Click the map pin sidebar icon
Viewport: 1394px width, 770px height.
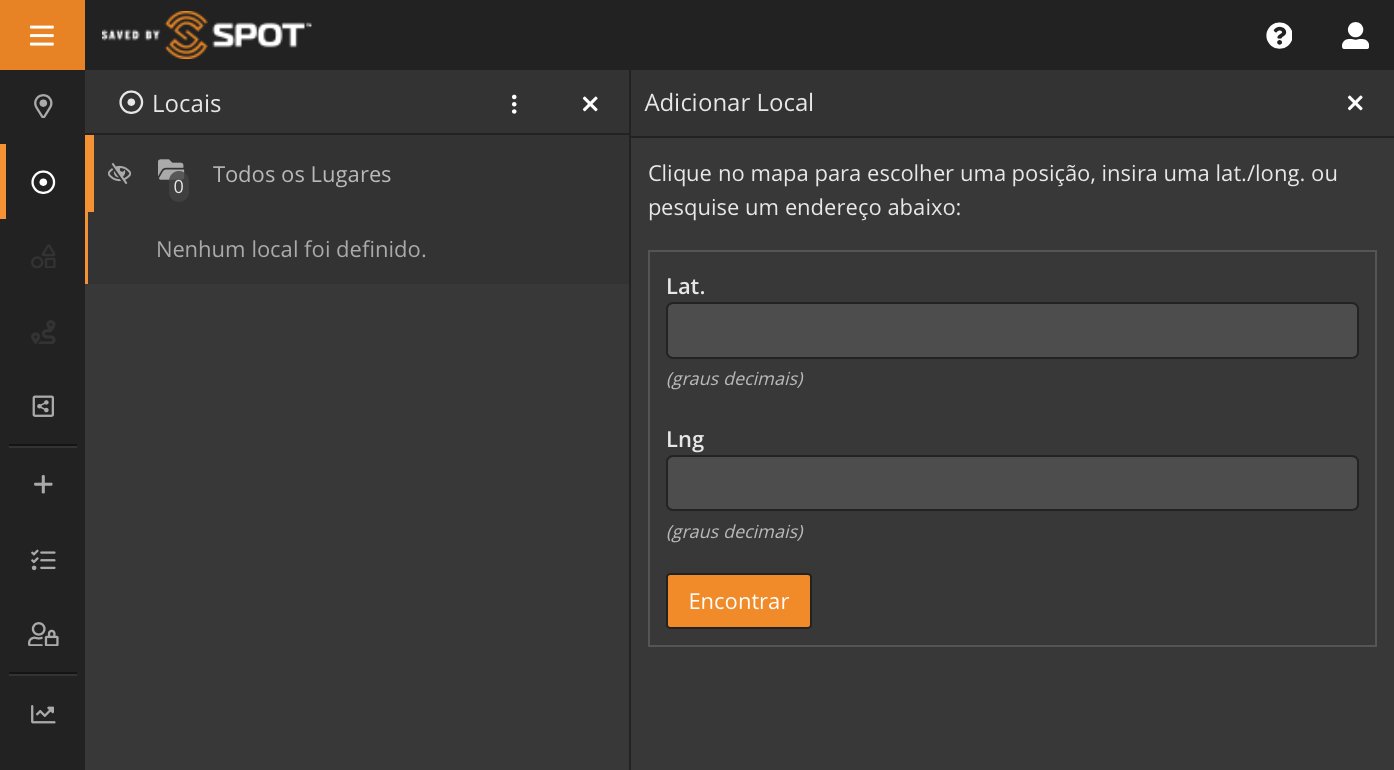pos(43,106)
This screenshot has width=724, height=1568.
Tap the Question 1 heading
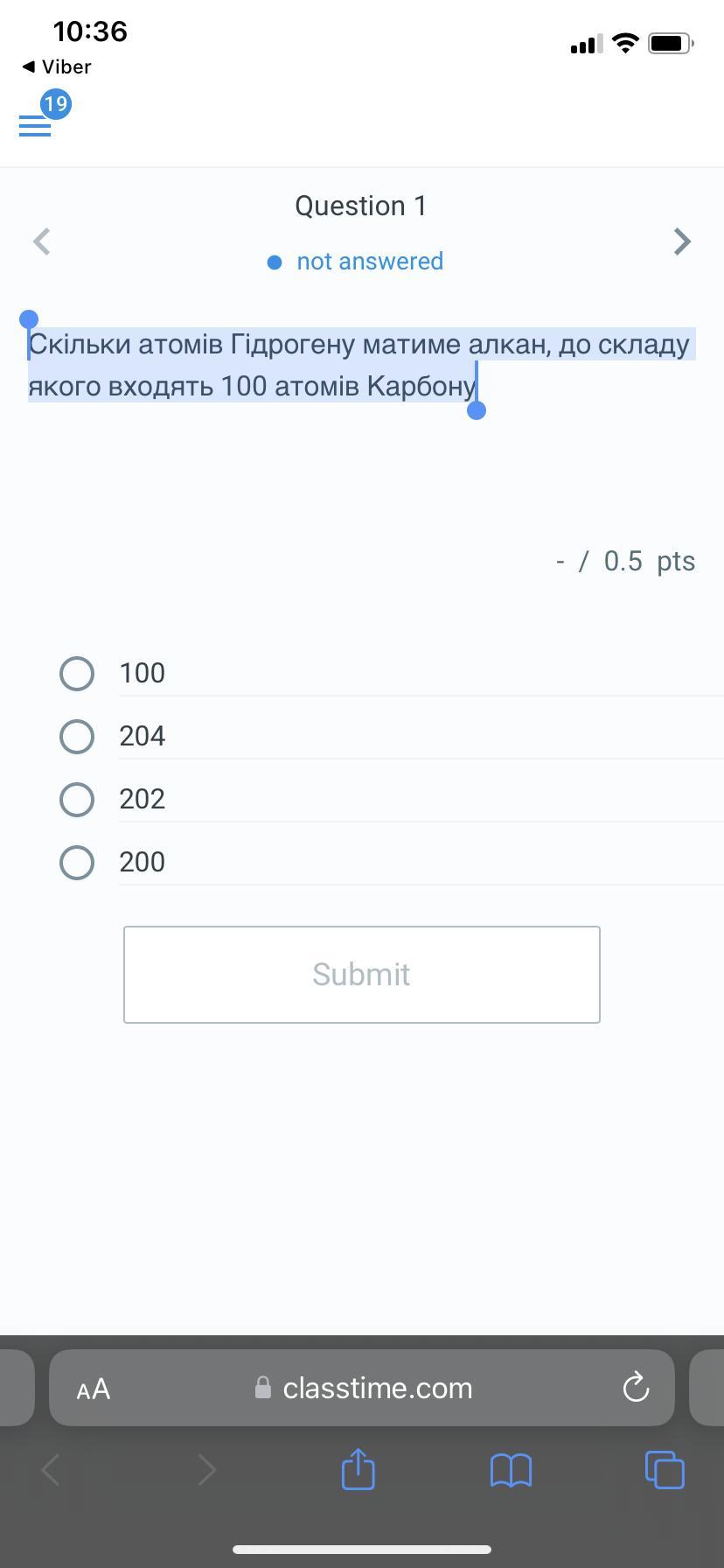(360, 206)
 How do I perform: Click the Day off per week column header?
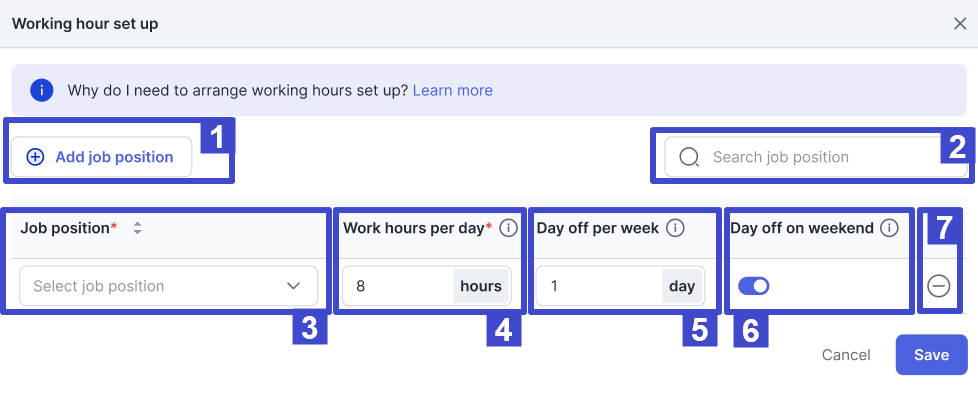point(598,228)
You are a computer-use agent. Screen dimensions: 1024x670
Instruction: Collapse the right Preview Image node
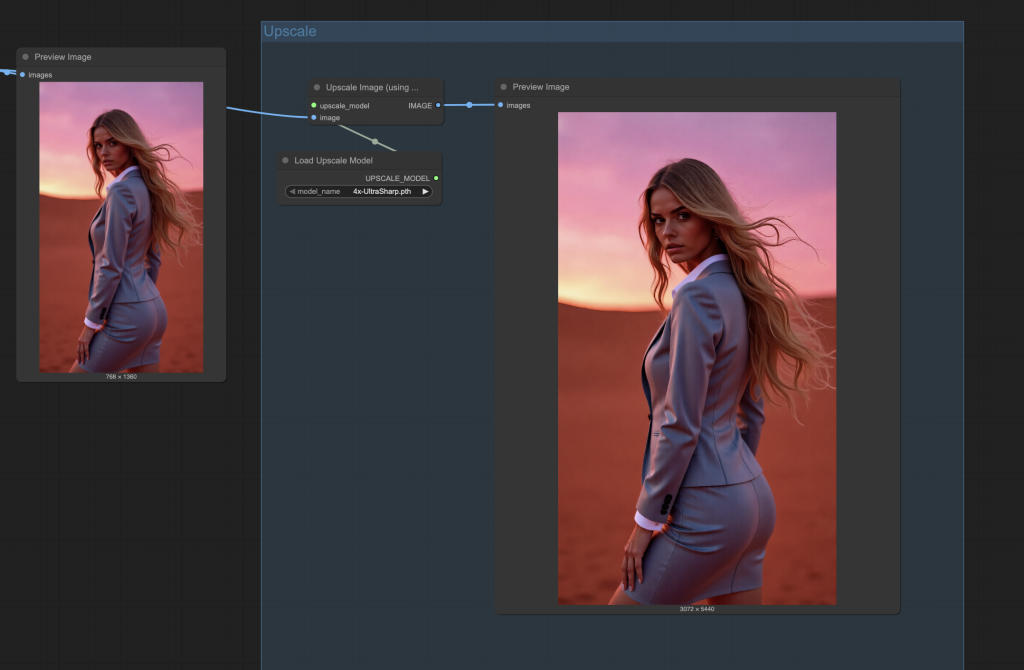(x=504, y=87)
• • •
= EXERCISE OBJECTIVE =
Give back the full data exactly as it reads, but drop the pictures.

= ANSWER SPACE =
Click the map pin sidebar icon
Viewport: 1394px width, 770px height.
pos(43,106)
This screenshot has width=724, height=1568.
Tap the Question 1 heading
(360, 206)
 How do I perform: Click the Day off per week column header?
point(598,228)
You are a computer-use agent. Screen dimensions: 1024x670
Instruction: Collapse the right Preview Image node
(x=504, y=87)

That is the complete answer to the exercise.